For the third time this year, the “Oracle of Omaha” has structured an acquisition so that he avoids capital gains taxes on stock that has appreciated. In his latest “cash-rich split-off” transaction, he announced Thursday that he is swapping Procter & Gamble stock worth about $4.7 billion in exchange for P&G’s Duracell unit, one of the world’s best-known battery makers.
As the New York Times notes, Berkshire paid roughly $336 million for its stake in P&G. With the stake now worth many times that, it might have owed more than $1 billion in taxes if it had sold the shares on the open market.
The maneuver “falls within guidelines set by the Internal Revenue Service that allow for corporate businesses to be sold using stock without taking a big tax hit,” the Times said.
P&G also benefits because “cutting out the 35% capital gains allows them to do this at a price that’s more attractive for Berkshire,” Richard Cook, co-founder of Cook & Bynum Capital Management, told Bloomberg.

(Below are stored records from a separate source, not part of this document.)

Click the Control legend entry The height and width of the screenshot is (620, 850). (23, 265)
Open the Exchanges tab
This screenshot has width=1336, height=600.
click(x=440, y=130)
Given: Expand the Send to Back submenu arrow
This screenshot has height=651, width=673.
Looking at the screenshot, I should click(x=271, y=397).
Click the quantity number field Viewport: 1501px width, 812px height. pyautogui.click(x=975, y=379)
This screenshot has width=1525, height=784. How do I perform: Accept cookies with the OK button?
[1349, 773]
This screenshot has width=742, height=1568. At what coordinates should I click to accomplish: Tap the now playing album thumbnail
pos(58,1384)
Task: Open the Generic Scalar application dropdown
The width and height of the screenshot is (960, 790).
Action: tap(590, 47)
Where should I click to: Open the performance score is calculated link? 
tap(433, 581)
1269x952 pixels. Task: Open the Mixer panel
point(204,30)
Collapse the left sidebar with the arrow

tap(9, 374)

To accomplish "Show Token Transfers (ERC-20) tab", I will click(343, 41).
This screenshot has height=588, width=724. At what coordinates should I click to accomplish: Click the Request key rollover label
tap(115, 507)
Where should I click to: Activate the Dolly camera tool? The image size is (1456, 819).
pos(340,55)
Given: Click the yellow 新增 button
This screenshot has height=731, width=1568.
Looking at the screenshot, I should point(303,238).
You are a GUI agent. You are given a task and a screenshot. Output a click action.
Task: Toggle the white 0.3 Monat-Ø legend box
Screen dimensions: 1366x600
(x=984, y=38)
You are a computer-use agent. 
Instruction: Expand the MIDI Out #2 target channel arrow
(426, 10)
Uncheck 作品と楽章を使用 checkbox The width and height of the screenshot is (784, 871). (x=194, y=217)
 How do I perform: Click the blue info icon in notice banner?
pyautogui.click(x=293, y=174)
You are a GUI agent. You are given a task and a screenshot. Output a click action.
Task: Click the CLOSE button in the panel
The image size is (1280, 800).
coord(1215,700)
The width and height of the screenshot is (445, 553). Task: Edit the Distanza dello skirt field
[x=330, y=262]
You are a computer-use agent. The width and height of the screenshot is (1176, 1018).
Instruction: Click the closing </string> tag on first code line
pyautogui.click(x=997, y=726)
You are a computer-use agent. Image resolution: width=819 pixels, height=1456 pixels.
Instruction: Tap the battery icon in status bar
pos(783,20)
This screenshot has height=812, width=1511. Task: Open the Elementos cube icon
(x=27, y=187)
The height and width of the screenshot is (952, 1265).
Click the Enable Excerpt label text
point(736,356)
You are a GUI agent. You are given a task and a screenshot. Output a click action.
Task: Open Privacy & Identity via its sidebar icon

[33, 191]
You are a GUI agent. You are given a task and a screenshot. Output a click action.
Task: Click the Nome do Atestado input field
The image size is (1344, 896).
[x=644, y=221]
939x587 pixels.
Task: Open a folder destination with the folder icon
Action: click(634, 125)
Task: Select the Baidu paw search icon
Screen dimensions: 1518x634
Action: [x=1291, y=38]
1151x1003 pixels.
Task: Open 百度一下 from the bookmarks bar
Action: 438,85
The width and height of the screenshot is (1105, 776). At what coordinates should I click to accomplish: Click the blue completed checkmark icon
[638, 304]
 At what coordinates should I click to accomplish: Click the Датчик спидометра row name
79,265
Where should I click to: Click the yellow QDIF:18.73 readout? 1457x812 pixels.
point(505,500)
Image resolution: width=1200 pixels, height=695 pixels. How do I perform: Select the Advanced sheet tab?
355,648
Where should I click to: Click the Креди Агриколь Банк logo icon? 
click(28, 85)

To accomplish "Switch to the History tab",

Buffett’s similar deals this year have included handing over a holding in Phillips 66 in exchange for its pipeline-flow-improver business and swapping a stake in Graham Holdings for cash, a Miami television station, and Berkshire stock that Graham held.
Each transaction “was structured as a tax-free reorganization under the Internal Revenue Code,” Berkshire said in a regulatory filing. “As a result, no income taxes were provided on the excess of the fair value of the businesses received over the tax-basis cost of the common stock of Phillips 66 and Graham Holdings Company exchanged.”
Buffett has denied any inconsistency between his advocacy of personal income tax reform and the tax-reducing structuring of his acquisitions.
“I will not pay a dime more of individual taxes than I owe, and I won’t pay a dime more of corporate taxes than we owe,” he told Fortune magazine this year.